What are certificates for webservers?
Public Key Certificates (as defined by X.509) can be used to verify the identity of the owner, and eventually other properties (e.g. email or organisation), of a public cryptographic key (refer to public key cryptography for more technical information).
The cryptographic keys of (TLS/SSL) server certificates allow relevant applications to set up end-to-end encryption between the user application and the server (e.g.

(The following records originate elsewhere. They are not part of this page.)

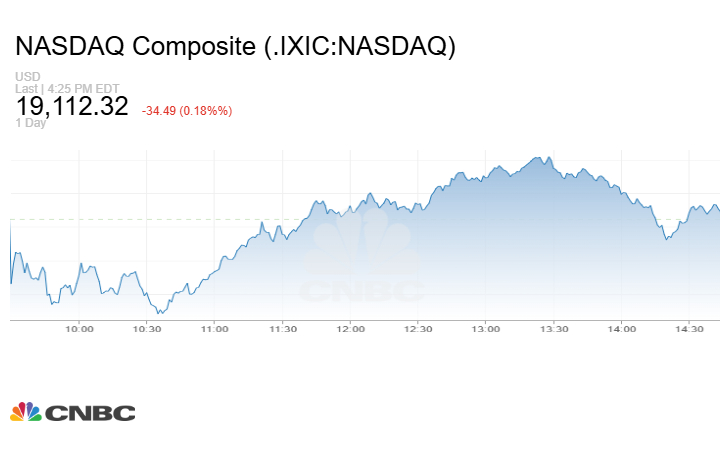
Task: Click the 13:30 time axis label
Action: click(x=554, y=329)
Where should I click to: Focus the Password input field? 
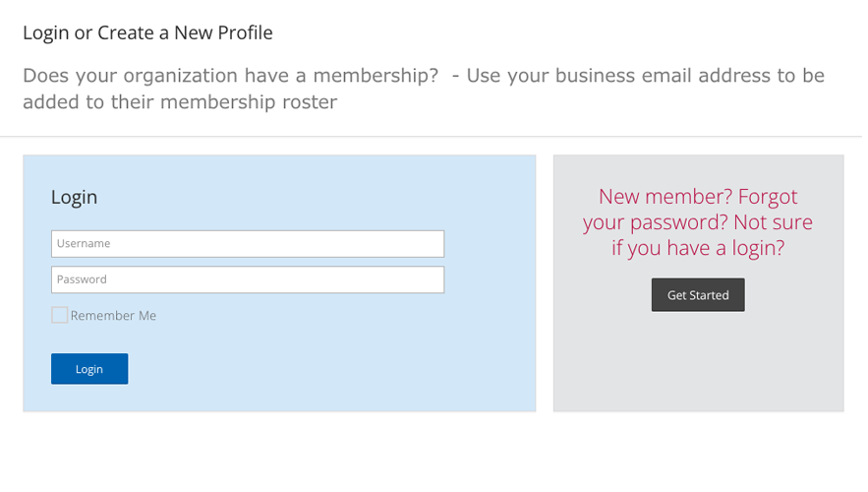pos(248,279)
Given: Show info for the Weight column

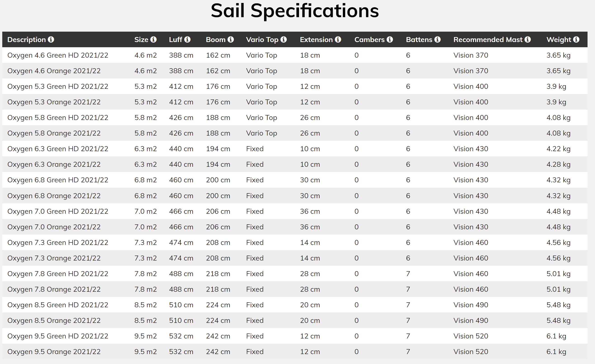Looking at the screenshot, I should click(x=576, y=39).
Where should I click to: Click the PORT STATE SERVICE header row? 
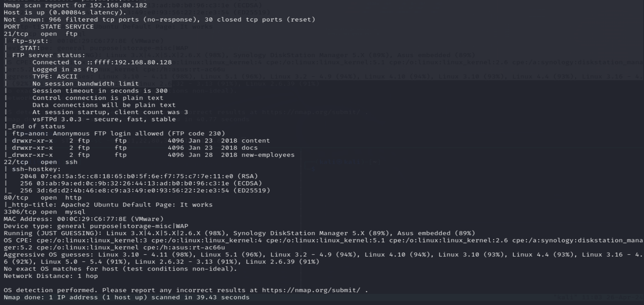coord(49,27)
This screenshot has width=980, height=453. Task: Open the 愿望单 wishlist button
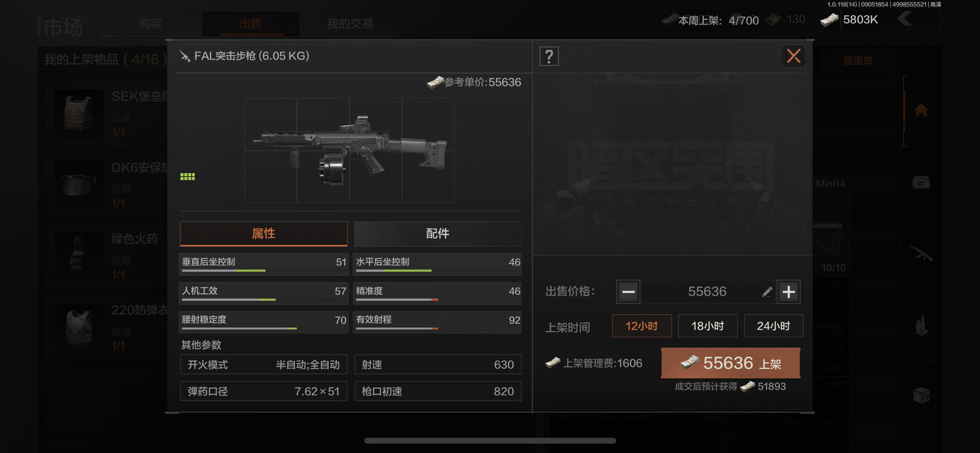858,61
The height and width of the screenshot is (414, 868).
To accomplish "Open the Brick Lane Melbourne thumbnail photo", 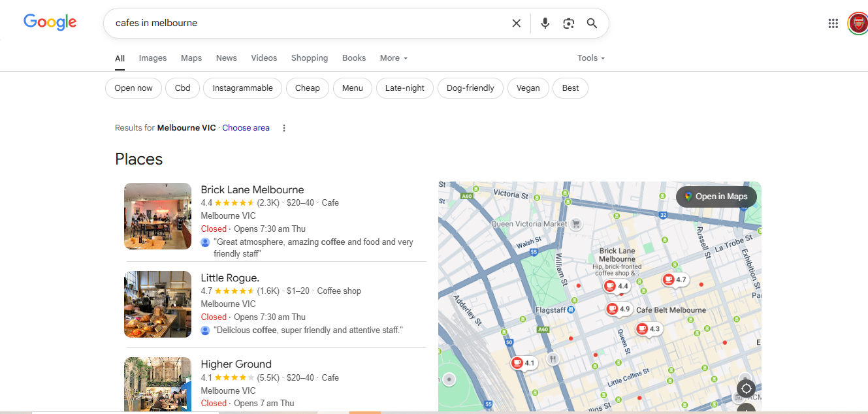I will [x=157, y=216].
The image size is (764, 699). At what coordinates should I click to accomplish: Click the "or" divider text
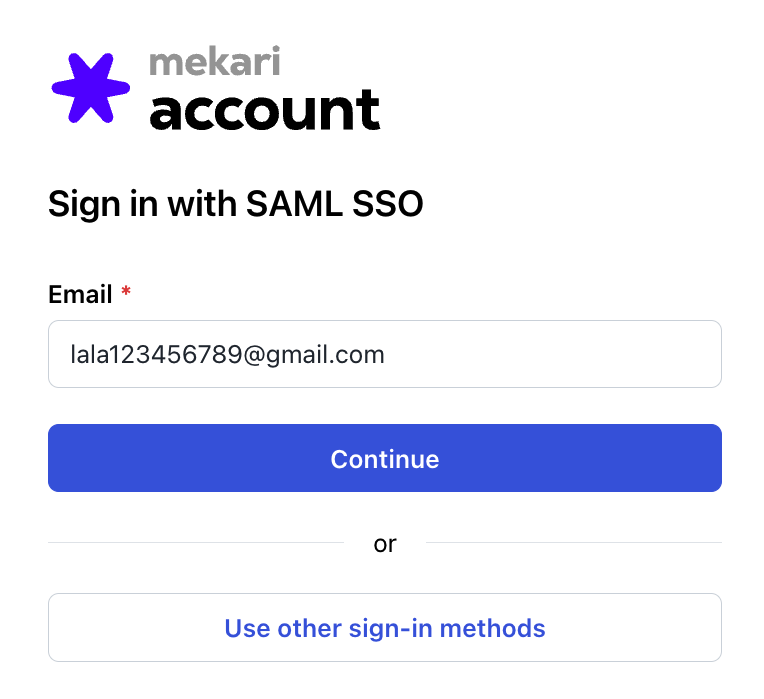pyautogui.click(x=385, y=544)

TLS, for HTTPS in a Browser, or IPsec for VPN, or SSH).
The RWTH Registration Authority "RWTH RA" is part of the DFN-PKI (Public Key Infrastructure).
The certificate applicant must be associated to the RWTH Aachen University.
Webserver certificates for the RWTH are issued:
- 16.12.2022-09.01.2025 by Sectigo CA as part of the GÉANT/TCS (Trusted Certificate Service).
- Starting on 07.02.2025 by Harica CA as part of a new DFN contract.
The implemented certificate chains end at a built-in Token:
- for Sectigo (GÉANT/TCS) several certificate chains are applicable, they all end at the root certificate "AAA Certificate Services" of "Comodo CA Limited".
- Harica: for RSA-keys the certificate chain ends in the root certificate "Hellenic Academic and Research Institutions RootCA 2015".
- Harica: for Elliptic Curve-keys the certificate chain ends in the root certificate "Hellenic Academic and Research Institutions ECC RootCA 2015".
Root certificates (or built-in Tokens) are anchored within standard browsers and other relevant applications (that is, they belong to the SW installation), thus enabling the automated validation of the certificates lower down the chain.
All server certificates issued by Sectigo (GÉANT/TCS) and Harica have following "Key Usages" (X509v3 extensions):
- X509v3 Key Usage: critical
- Digital Signature, Key Encipherment
- X509v3 Extended Key Usage:
- TLS Web Server Authentication, TLS Web Client Authentication
All server certificates are valid for 365 days (as of 10.01.2025).